The study site included semi-nomadic, recently settled and long settled Bedouin.who are inhabitants of the ‘Badia’ (semi arid desert regions). They are referred to as ‘alarab’ amongst themselves but in relation to village (fellaheen) and city dwellers (mandaneen) as Bedouin (badoo/bedu). They historically lived in the Arabian Peninsula coming to Jordan and the surrounding countries in the 6th century AD. Prior to this time, they were also living in the area during the period of Nabatean and Byzantine settlement when the trade caravans from the Arabian peninsular would cross the region transporting spices, salt and other goods from the Mediterranean Red Sea ports. Bedouin have a lifestyle and culture that is ancient and adapted to the harsh environment they live in, requiring movement in search of pasture and water, few possessions and a code of honour and hospitality. Traditionally, a nomadic lifestyle is based on herding livestock (camels, sheep and goats) with some cultivation of crops irrigated from winter rains.. Socially, the Bedouin lived in segmentary structures with tribal confederations, with tribes, sub-tribes and extended families (Chatty 2006, 2010,). Alliances were made and the Bedouin were known as noble warriors and excellent smugglers. With the establishment of nation states with secure borders, Bedouin had to modify their nomadism. During the 20th century, the development of new technologies for cultivating semi arid areas, the development of towns, and the loss of grazing areas for agricultural, industrial, military and conservation purposes, has meant that the majority of Bedouin throughout the Middle East have become settled in villages and towns. A minority continue to be nomadic, and although many retain small flocks, the majority are employed in different types of wage labour and have a mixed household economy. Most today live in houses although some continue to live in encampments in goats hair tents in winter that are warm and impermeable and tents from sacking in summer that provide shade and ventilation.
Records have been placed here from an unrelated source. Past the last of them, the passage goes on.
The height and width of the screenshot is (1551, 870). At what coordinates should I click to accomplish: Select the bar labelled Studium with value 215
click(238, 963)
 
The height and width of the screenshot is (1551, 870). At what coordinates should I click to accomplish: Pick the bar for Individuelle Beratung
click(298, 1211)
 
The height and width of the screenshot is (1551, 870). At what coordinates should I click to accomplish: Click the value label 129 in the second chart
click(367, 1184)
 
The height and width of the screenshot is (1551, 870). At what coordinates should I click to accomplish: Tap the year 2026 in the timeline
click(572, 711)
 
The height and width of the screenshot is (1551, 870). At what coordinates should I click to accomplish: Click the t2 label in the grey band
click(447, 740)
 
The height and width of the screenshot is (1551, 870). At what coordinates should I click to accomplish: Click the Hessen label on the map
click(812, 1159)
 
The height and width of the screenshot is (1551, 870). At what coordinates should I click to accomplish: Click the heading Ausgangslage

Only an estimated 5 – 10% of the Bedoun remain nomadic in Jordan, whilst the majority of the population is now permanently settled in villages. There are many small villages and encampments both along the one main road in the region as well as along non asphalted roads.

Whilst Bedouin are viewed as embodying Arab tradition, aspects of their lifestyle today are often despised by those living in cities and towns with little knowledge of desert life who aspire to be modern. They may be seen as uneducated with a particular lifestyle and their difference is not always construed positively. They live in the North and South of Jordan and this case study focuses on those living in the North Eastern Badia in the Mafraq and Zarqa Governorates. Their dispersion poses a challenge for the provision of health care.

The Jordanian Ministry of Health (MoH) offers primary health care services at three different levels – comprehensive health centres, primary health centres and village health centres. A comprehensive health centre is be open 24 hours a day, has X Ray and laboratory facilities and provides Immunization, Emergency, Dental. Maternity and Obstetric services, with family doctors and visiting specialists. Medical care would be free till 2pm and then would be charged for in the afternoon and evening for cases not considered as emergencies. A primary health centre is open daily and has nurses and family doctors. A village health centre would be open for a few hours several times a week, staffed by a practical nurse with a visiting family physician.